Khyber Pakhtunkhwa Region, Pakistan (2014)
Photo via Huffington Post. Courtesy of JR-ART.net
Since 2004, drone strikes in Pakistan have killed over an estimated 3,000 people. While some of these were high-profile targets, a large number were civilians including 160 children. The people who operate the drones describe their casualties as ‘bug splats,’ since viewing the body through a grainy-green video image gives the sense of an insect being crushed. The organizers of this group action printed an extremely large-scale portrait of a child living in the area where the drones operated. This portrait was laid on the ground facing up, so that it would be captured by the drone cameras and transmitted to the drone operator’s screen. The media response to this image was tremendous.
Ellis Island Main Immigration Building, c. 1892 – 1930 (2014)

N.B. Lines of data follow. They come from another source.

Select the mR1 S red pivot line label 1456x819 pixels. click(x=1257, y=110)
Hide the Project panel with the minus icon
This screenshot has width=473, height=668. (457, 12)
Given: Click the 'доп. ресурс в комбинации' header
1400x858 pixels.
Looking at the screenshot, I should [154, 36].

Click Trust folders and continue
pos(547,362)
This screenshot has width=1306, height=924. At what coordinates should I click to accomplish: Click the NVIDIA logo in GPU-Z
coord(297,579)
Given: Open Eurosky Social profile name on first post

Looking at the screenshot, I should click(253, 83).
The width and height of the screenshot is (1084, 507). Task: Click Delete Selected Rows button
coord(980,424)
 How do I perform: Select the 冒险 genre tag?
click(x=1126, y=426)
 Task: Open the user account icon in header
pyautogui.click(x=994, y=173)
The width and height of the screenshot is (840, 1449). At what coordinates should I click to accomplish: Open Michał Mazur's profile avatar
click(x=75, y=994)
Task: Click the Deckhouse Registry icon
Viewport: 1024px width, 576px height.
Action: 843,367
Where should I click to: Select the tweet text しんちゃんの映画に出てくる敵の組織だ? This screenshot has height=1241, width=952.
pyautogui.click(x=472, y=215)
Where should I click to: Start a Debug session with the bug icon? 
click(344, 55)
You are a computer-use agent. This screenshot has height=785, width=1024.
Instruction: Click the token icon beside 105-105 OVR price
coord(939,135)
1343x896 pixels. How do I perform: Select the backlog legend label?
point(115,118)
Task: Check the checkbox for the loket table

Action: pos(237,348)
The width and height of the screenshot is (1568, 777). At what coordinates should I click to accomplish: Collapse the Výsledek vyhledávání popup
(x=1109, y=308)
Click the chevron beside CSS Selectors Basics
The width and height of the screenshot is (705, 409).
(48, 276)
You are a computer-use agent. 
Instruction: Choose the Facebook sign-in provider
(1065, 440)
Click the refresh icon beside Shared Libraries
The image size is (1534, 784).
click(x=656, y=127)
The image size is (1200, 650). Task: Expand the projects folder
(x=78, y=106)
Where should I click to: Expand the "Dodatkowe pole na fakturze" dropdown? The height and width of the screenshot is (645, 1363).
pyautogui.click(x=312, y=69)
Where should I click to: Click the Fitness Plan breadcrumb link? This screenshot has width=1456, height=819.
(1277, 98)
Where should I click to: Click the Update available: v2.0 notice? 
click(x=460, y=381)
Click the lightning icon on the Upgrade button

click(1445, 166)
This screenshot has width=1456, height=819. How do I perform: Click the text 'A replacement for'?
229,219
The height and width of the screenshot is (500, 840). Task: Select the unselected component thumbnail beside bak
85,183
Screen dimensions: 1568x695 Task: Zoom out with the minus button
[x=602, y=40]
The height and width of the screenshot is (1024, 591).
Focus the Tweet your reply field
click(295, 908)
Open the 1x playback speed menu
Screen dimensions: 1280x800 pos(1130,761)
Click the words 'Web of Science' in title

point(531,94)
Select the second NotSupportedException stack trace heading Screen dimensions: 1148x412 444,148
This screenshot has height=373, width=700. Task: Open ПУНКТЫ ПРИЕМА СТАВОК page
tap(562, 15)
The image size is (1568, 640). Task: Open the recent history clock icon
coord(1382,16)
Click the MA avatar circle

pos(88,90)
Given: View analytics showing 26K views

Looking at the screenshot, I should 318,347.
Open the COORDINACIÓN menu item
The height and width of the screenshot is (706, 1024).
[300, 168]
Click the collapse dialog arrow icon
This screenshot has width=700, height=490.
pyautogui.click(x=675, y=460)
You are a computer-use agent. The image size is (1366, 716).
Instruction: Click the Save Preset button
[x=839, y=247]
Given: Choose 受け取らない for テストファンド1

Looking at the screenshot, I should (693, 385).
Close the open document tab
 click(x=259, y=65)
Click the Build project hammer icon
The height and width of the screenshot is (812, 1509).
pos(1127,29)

Photo via Observer. Courtesy of JR-ART.net
I saw pictures of the abandoned hospital on Ellis Island, and I really wanted to bring Unframed there. But it was very derelict and it took me three years to gain access to it. In 2014, when the project was given the go ahead, archival images taken from the museum could live again in the very place they were taken, on the walls of buildings that had been closed since 1954. It is crazy to think the Statue of Liberty was so near, and yet many immigrants died in this hospital or were sent back to where they came from. Today, the project is a permanent exhibition that anyone can visit, with a hard hat tour.
Elmar , Flatiron Plaza, New York (2015)
Image via JR-ART.net
This was a project on anonymous immigrants who arrive everyday in New York. All day long people walked on this pasting without realizing what it was—it was over 50 meters (150 feet) long. It was only when I photographed it from a helicopter and the image was published on the cover of The New York Times Magazine, that people noticed it; then the focus flipped—the guy in the photo, Elmar, a recent immigrant from Azerbaijan, was in the spotlight, and the pedestrians walking over it became the shadows.